On Sun, 2010-06-27 at 19:04 +0200, Jan Martin wrote:

>         It can be done (with some difficulty). There is a small gap in
>         the image I produced though, since neither image covers that
>         area.
> 
> Care to post the resulting image? 

I've uploaded it to the google groups page:
https://groups.google.com/group/hugin-ptx/web/00000001.png
>         
>              * Split the input images in two. Save each half as a
>         separate
>                image.
> 
> I wonder if I can use the images as is? 
> Save the same image to a "left" and "right" folder. Then place the
> crop circle once on the left and once on the right side?

That could work.
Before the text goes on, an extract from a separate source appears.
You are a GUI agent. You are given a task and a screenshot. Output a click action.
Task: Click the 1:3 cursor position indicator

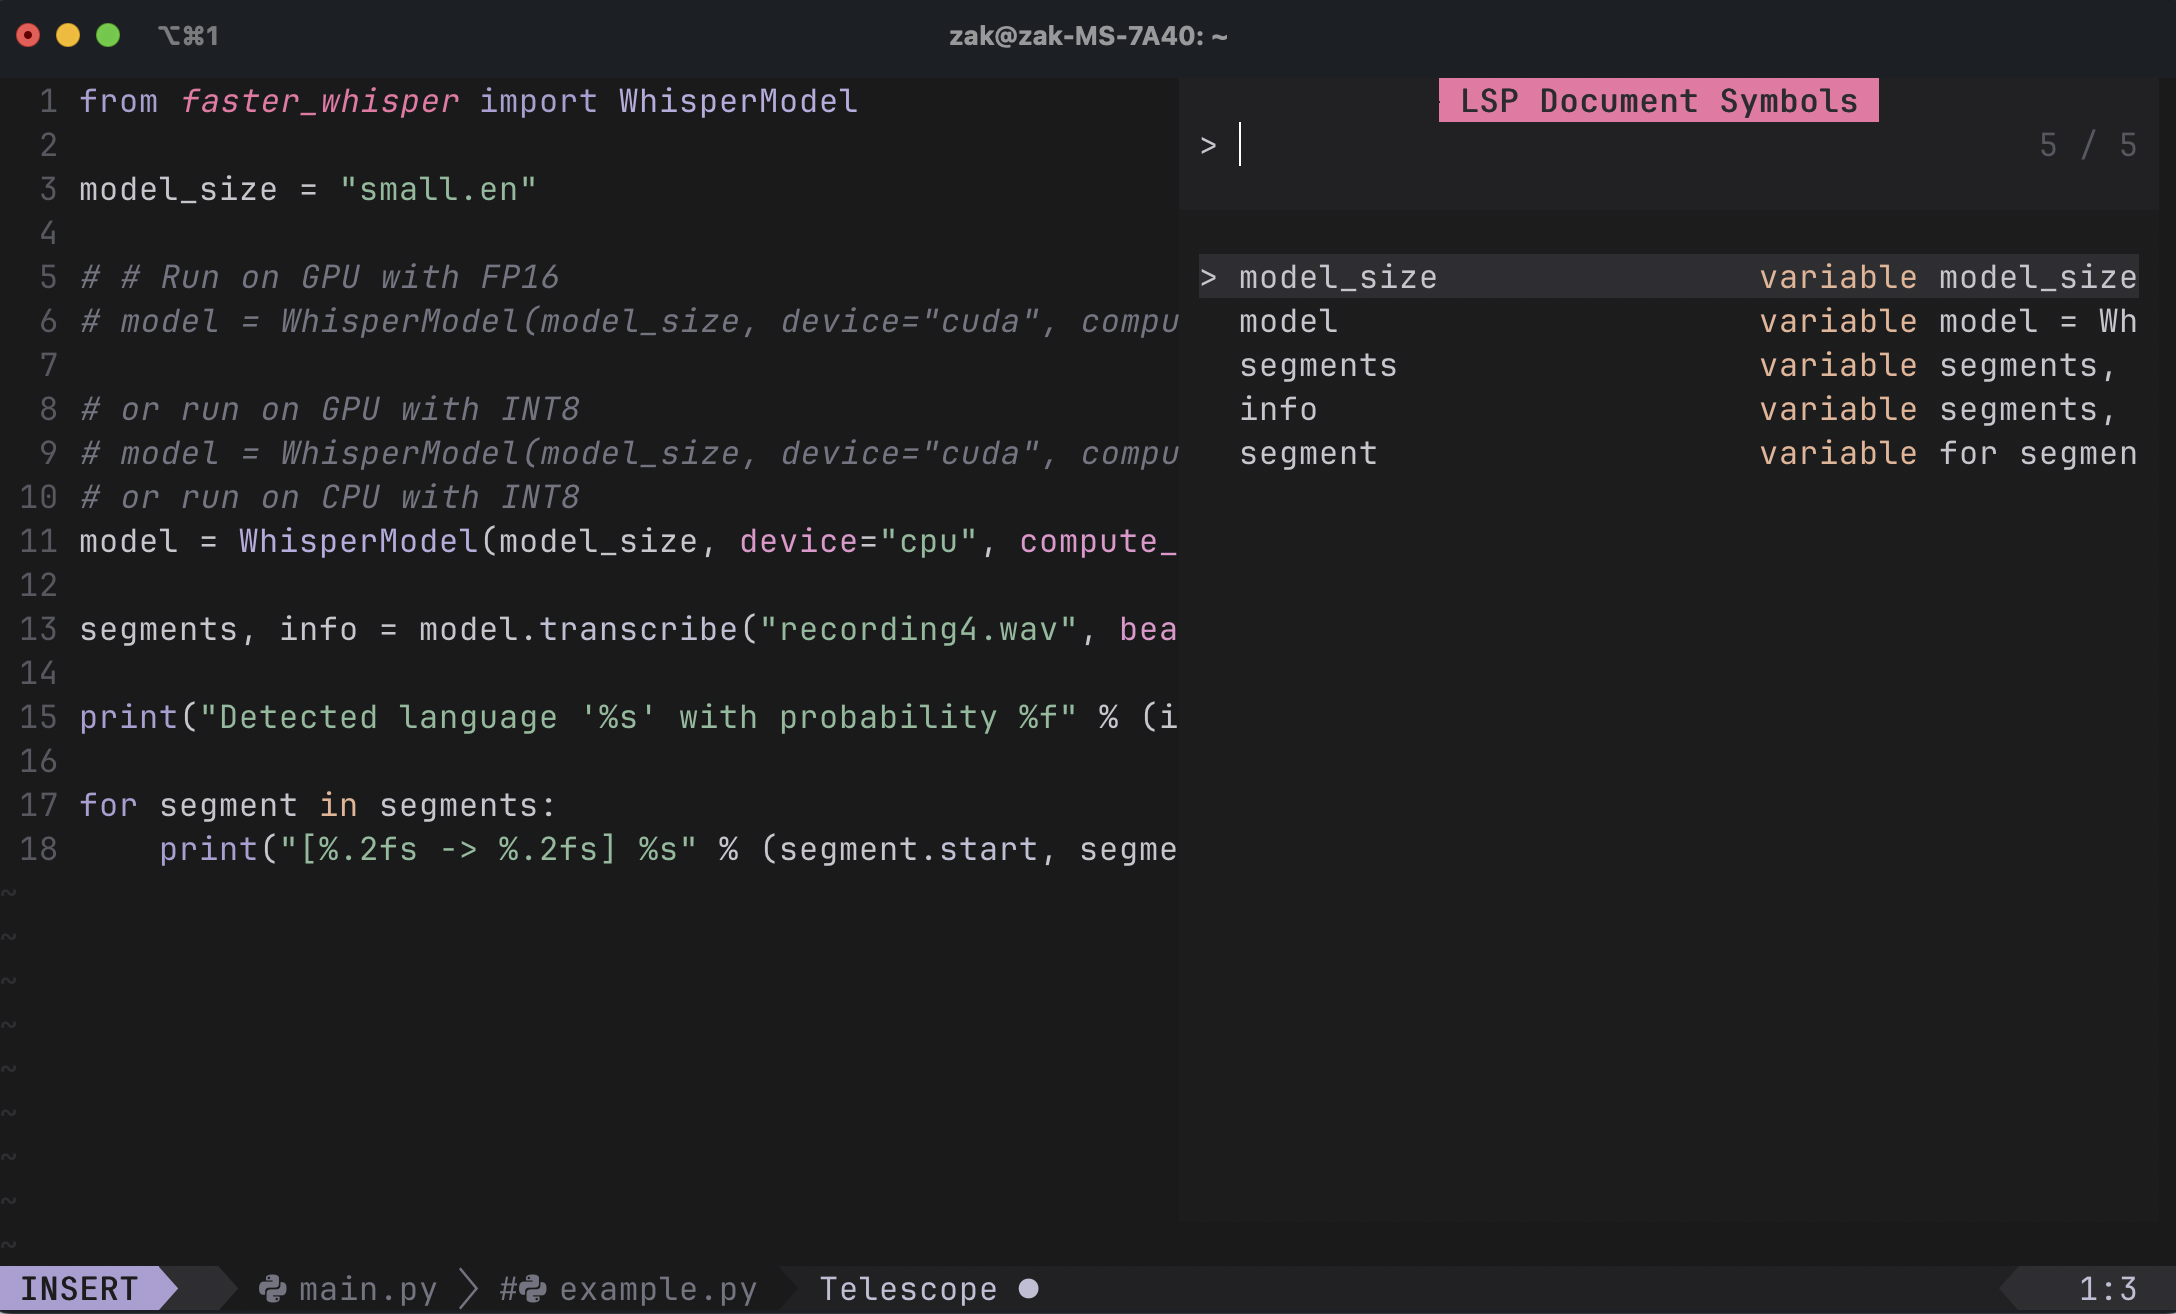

You can load the same image file twice in Hugin.

You will also have to make a separate lens for each image on the camera
and lens tab, and set the horizontal shift in pixels. Otherwise, Hugin
would expect the centre of the image to be the centre of projection,
which isn't the case.
>         
>              * Set their projection to circular fisheye. Use an
>         initial field of view of about 185 degrees.
> 
> Do I need to set the yaw to 180 for one image?

Not really. The optimiser will normally figure out better angles itself
with good control points. If it doesn't, setting almost correct angles
before optimising helps.

It wasn't exactly 180 degrees yaw between the images when I tried it.